Assim como novelas e séries brasileiras, americanas e europeias, as dizis abordam diversas temáticas, como drama, ação, comédia romântica e produções voltadas para o público jovem. Os episódios de novelas turcas têm duração média de duas horas, mas, durante a exportação, são editados para se ajustarem ao padrão internacional de 40 a 50 minutos por episódio.
Entre as produções turcas de maior sucesso e alcance global estão: O Canto do Pássaro (2022), Yargi: Segredos de Família (2021), Meu Lar, Meu Destino (2019), Será Isso Amor? (2020) e Hercai: Amor e Vingança (2019). Em 2023, essas séries foram exportadas para 170 países, gerando uma receita de US$ 600 milhões (aproximadamente R$ 3,5 bilhões), segundo a DW.
No Brasil, o interesse por produções turcas tem crescido significativamente. Plataformas de streaming como Max e Globoplay investem cada vez mais em séries e novelas turcas.

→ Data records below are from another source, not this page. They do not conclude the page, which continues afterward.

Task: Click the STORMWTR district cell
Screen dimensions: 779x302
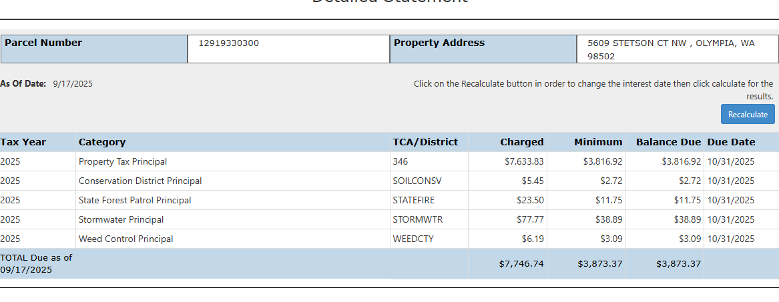Action: coord(417,219)
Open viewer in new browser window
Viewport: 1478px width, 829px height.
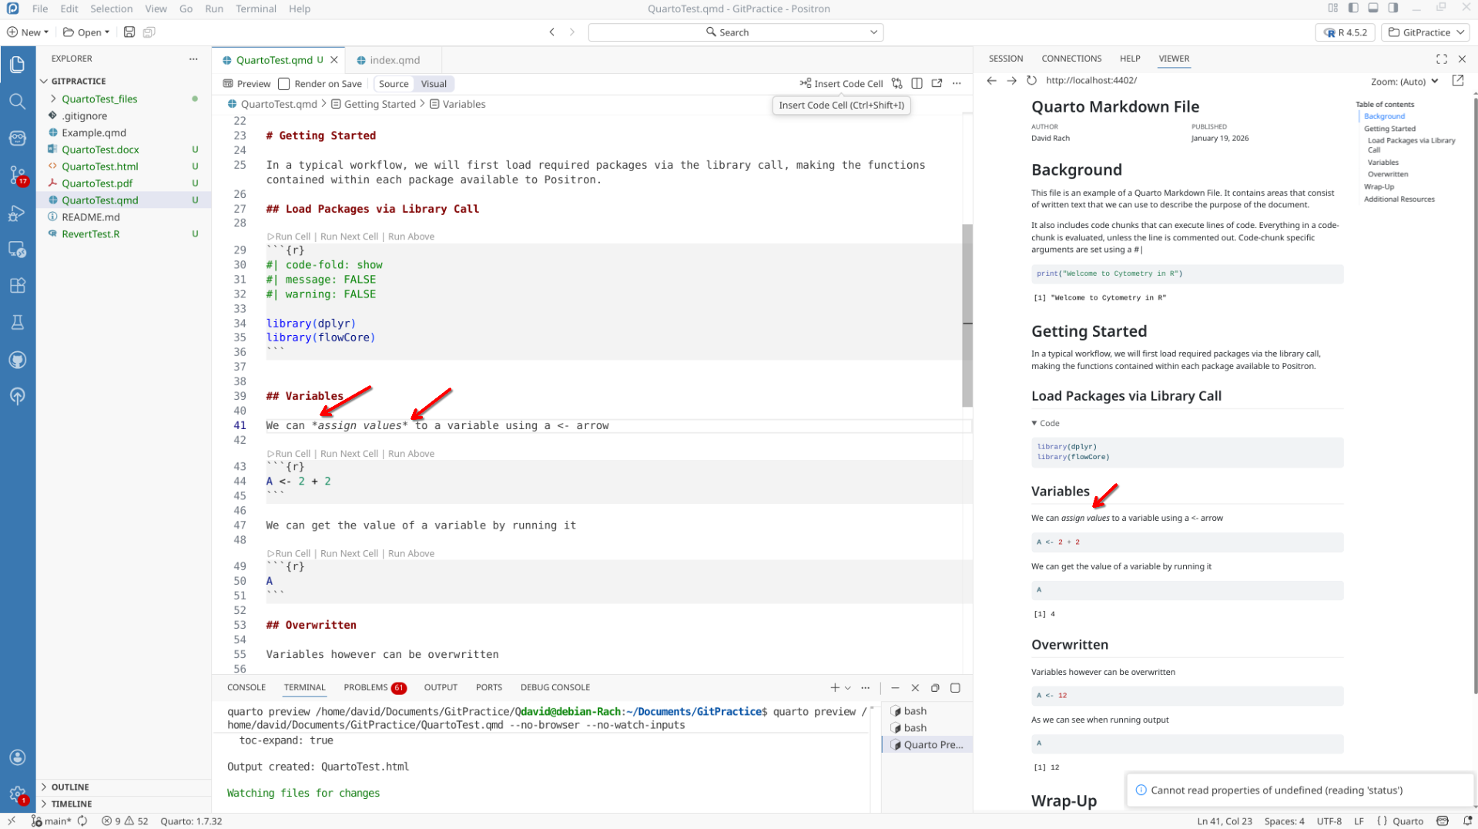tap(1457, 80)
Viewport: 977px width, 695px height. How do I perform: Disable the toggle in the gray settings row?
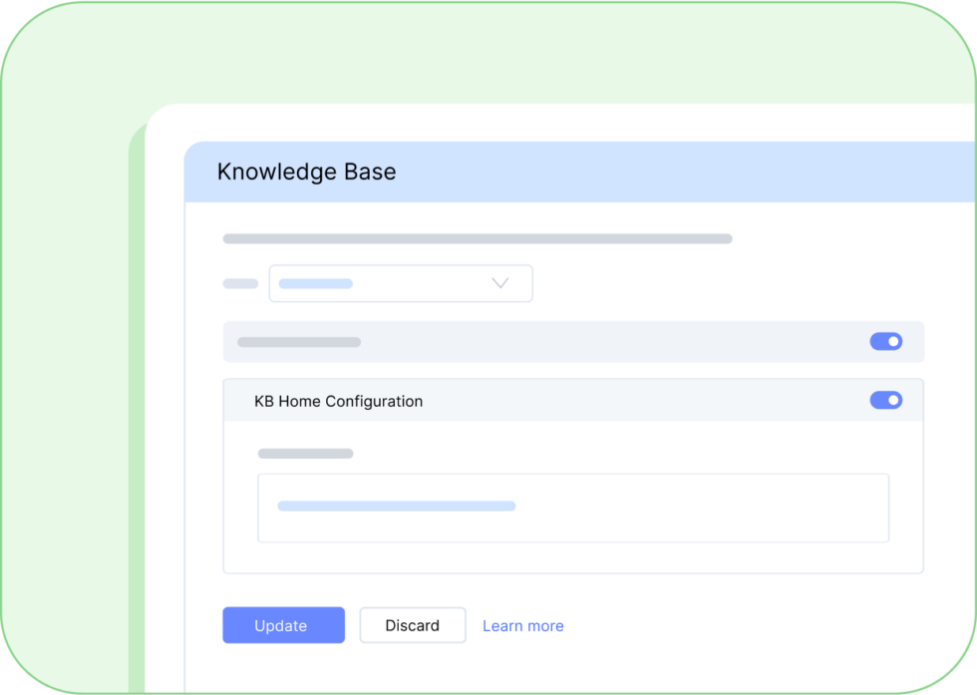pos(886,341)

Esse aumento reflete uma tendência no mercado audiovisual brasileiro, que busca histórias com temas universais e culturalmente ricas.
De acordo com o Meio & Mensagem, no dia 30 de outubro do ano passado, a Record alcançou sua melhor audiência nacional ao exibir a novela turca Força de Mulher (2017). A Band também já apostou em produções turcas, que conquistam o público por sua alta qualidade de produção e personagens multifacetados.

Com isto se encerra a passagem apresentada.